**Task details:** Among the lines below, take the one holding "Screen dimensions: 602x543", the one holding "This screenshot has height=491, width=830.", and all lines between them. Set them down exactly.

**Provided data:**
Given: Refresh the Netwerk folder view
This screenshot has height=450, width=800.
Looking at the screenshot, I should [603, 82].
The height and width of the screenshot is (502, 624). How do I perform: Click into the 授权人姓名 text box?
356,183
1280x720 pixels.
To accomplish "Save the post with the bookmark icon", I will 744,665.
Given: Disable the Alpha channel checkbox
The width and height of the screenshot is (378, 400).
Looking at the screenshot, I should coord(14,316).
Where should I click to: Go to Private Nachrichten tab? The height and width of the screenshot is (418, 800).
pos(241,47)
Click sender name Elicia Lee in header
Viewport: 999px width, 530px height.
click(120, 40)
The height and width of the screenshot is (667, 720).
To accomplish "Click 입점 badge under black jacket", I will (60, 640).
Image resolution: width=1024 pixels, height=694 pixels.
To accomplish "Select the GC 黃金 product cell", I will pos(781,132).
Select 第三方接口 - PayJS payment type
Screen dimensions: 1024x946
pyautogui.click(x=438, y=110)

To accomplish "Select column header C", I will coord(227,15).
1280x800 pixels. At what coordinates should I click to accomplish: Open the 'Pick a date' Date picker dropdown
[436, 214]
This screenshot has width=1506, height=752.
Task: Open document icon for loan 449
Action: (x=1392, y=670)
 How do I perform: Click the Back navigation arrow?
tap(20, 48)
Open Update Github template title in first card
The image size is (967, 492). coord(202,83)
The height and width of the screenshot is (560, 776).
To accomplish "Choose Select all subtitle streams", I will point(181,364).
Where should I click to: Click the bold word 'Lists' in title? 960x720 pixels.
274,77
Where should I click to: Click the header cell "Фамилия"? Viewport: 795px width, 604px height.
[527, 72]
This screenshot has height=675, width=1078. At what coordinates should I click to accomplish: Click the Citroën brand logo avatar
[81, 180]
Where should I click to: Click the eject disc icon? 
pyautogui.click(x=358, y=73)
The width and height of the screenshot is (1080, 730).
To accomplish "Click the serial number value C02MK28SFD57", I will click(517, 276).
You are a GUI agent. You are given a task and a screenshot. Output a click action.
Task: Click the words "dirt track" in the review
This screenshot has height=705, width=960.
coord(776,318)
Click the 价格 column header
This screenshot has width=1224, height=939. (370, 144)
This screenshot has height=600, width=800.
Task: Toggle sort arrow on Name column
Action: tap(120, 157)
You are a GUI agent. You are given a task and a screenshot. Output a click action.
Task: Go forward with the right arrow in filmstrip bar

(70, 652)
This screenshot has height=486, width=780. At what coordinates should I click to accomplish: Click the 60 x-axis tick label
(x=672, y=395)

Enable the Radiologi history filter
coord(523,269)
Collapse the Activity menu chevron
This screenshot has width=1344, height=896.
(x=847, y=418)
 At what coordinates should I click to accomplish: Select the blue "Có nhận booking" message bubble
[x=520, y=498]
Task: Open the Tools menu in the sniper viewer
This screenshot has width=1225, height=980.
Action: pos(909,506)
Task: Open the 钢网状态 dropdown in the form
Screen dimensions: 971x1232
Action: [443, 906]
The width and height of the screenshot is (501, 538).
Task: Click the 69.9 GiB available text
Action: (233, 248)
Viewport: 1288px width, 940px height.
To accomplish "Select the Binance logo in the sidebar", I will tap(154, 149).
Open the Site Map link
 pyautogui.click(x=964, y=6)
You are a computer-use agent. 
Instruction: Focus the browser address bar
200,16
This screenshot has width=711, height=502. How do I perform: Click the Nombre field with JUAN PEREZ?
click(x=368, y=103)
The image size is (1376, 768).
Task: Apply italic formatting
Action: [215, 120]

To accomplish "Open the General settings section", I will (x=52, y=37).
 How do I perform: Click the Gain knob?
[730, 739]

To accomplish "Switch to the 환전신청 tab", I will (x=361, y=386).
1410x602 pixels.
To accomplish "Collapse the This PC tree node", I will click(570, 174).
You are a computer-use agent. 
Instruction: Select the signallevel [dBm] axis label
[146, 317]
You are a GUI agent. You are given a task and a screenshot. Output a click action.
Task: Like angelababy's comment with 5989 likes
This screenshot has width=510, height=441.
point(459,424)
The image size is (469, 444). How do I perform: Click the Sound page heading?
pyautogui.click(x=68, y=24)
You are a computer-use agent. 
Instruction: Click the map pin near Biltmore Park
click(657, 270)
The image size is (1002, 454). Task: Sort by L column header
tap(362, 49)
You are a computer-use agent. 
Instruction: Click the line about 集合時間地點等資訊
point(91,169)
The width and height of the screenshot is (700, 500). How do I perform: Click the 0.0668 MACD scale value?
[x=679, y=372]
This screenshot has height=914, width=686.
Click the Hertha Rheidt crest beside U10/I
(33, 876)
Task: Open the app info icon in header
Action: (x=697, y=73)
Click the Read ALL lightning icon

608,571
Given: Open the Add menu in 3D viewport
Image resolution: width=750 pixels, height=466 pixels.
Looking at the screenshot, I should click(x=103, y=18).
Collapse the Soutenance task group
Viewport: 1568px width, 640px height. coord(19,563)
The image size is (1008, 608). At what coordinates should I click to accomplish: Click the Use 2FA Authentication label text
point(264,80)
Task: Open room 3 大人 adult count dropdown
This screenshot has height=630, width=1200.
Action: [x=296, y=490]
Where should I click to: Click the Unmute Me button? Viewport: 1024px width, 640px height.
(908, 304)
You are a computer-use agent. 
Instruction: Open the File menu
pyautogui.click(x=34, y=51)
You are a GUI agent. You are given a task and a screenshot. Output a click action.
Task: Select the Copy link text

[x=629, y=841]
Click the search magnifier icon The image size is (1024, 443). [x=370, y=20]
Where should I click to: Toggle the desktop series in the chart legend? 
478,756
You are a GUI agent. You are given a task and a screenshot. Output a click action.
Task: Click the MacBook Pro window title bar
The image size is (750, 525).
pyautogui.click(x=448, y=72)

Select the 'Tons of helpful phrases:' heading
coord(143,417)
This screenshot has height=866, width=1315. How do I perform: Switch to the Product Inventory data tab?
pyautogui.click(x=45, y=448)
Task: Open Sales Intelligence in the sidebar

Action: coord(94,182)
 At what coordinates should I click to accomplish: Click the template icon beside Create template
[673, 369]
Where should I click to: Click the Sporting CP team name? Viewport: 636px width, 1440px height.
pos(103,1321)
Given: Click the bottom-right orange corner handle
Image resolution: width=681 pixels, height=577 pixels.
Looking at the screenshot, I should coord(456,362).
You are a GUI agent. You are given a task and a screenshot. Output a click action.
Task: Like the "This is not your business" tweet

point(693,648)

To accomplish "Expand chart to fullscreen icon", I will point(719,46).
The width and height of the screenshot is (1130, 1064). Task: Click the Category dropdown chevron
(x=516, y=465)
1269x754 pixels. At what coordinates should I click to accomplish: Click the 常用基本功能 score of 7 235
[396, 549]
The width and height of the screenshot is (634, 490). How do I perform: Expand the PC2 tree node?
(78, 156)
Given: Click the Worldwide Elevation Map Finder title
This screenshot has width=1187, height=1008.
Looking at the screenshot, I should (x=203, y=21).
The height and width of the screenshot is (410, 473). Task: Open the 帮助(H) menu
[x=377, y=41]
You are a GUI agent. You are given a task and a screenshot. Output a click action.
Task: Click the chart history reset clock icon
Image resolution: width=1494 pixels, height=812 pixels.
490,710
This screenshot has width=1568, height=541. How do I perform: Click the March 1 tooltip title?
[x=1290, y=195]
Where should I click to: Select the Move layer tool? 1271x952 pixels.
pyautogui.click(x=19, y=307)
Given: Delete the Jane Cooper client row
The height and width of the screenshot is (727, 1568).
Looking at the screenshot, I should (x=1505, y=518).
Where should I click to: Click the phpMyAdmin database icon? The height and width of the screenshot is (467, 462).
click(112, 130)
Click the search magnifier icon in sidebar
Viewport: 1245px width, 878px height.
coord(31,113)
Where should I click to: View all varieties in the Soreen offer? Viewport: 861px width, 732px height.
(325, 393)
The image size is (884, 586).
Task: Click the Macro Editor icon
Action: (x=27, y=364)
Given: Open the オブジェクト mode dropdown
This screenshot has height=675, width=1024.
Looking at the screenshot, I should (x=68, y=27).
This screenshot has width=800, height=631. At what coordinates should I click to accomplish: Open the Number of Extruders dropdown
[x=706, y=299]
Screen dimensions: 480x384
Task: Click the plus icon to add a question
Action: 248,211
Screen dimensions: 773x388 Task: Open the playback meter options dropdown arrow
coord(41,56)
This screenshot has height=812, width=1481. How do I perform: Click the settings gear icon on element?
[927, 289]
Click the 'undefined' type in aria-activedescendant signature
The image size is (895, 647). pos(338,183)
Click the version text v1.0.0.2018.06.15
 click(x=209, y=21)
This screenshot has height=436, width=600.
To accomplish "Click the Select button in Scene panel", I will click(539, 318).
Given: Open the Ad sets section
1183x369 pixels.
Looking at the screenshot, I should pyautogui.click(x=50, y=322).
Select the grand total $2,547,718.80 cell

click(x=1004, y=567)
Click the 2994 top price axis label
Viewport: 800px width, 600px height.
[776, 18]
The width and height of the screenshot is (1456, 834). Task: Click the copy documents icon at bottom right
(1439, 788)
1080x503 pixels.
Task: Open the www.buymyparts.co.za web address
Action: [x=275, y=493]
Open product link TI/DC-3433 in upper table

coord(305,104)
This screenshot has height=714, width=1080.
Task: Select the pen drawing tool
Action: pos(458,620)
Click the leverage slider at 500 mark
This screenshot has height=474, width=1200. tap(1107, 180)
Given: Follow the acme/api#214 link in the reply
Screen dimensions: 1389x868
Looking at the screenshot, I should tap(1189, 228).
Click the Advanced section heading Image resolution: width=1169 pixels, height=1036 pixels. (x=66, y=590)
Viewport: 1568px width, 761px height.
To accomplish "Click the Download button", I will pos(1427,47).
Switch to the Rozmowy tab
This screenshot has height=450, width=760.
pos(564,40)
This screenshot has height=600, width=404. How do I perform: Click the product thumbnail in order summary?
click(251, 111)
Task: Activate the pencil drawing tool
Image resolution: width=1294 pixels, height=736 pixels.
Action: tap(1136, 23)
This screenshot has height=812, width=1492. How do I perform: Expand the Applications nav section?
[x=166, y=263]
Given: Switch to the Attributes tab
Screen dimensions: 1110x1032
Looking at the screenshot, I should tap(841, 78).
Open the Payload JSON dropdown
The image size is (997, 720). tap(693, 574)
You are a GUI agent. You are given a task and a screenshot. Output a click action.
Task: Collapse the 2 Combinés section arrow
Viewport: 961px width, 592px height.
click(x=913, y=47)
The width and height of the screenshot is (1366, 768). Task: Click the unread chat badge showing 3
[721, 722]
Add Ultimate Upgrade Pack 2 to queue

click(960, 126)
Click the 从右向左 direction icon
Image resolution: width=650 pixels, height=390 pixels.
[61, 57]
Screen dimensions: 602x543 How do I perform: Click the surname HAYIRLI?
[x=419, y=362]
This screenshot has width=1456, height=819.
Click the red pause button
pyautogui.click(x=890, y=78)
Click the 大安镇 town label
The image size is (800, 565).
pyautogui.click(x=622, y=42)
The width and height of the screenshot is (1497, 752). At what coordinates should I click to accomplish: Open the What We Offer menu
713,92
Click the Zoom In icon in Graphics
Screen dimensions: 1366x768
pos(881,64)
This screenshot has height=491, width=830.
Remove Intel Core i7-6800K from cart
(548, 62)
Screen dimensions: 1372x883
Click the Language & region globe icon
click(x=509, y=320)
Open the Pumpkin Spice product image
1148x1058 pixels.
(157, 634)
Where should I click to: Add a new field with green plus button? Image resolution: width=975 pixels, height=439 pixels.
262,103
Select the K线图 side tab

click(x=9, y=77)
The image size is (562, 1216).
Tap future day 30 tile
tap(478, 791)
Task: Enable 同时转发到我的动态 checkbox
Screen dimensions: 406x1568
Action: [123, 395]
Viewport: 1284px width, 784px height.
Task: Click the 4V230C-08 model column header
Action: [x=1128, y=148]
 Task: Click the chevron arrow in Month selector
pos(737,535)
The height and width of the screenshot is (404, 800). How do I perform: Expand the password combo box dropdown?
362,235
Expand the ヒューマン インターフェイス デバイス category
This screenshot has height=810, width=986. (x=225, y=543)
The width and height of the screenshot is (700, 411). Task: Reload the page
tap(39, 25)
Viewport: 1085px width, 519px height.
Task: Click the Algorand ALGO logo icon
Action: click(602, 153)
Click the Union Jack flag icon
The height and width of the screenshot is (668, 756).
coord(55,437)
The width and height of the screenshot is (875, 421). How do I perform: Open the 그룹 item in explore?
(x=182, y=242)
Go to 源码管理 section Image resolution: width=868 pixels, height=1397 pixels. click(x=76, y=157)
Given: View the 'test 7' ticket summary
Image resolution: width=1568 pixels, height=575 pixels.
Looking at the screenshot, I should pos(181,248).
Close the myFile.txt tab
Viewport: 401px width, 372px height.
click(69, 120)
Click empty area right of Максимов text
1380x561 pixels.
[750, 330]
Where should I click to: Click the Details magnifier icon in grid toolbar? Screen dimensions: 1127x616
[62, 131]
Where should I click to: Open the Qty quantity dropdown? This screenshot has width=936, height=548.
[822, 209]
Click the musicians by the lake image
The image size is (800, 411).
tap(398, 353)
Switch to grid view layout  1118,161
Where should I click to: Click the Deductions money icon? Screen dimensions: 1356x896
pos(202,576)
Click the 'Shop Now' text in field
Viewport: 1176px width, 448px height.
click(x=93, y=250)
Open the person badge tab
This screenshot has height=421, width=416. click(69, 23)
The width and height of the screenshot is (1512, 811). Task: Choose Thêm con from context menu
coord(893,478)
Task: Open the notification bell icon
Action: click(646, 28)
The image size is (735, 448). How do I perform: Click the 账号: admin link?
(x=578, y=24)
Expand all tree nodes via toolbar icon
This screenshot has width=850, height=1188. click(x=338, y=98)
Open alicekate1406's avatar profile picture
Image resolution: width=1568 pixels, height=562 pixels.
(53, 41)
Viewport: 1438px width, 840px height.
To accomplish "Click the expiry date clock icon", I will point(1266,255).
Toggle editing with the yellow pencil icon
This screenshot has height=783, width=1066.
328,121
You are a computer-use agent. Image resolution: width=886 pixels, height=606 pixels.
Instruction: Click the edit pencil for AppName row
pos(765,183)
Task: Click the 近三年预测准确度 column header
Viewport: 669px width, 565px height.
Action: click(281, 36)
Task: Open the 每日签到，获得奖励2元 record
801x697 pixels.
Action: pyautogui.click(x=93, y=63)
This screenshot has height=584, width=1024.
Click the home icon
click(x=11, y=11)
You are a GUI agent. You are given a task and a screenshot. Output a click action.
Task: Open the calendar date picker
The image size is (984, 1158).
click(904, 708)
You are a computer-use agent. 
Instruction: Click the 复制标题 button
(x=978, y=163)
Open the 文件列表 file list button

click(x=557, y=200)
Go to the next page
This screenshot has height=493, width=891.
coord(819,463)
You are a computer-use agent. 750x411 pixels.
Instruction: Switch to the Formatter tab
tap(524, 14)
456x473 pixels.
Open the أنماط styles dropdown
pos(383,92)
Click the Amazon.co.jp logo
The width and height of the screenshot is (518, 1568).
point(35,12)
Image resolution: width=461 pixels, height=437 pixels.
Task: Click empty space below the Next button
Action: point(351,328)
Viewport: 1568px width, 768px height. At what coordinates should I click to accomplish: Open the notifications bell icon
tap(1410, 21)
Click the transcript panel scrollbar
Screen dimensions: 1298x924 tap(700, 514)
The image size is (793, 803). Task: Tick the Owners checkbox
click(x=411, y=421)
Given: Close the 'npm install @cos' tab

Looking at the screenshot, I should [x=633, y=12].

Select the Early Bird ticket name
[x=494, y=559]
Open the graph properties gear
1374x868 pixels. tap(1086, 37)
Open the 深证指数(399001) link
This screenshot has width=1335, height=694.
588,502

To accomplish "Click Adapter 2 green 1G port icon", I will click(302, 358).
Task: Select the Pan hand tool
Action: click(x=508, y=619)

**Solution to this problem:**
Screen dimensions: 602x543 How do I perform: Click the surname HAYIRLI?
[x=419, y=362]
This screenshot has width=1456, height=819.
Click the red pause button
pyautogui.click(x=890, y=78)
Click the 大安镇 town label
The image size is (800, 565).
pyautogui.click(x=622, y=42)
The width and height of the screenshot is (1497, 752). At what coordinates should I click to accomplish: Open the What We Offer menu
713,92
Click the Zoom In icon in Graphics
Screen dimensions: 1366x768
pos(881,64)
This screenshot has height=491, width=830.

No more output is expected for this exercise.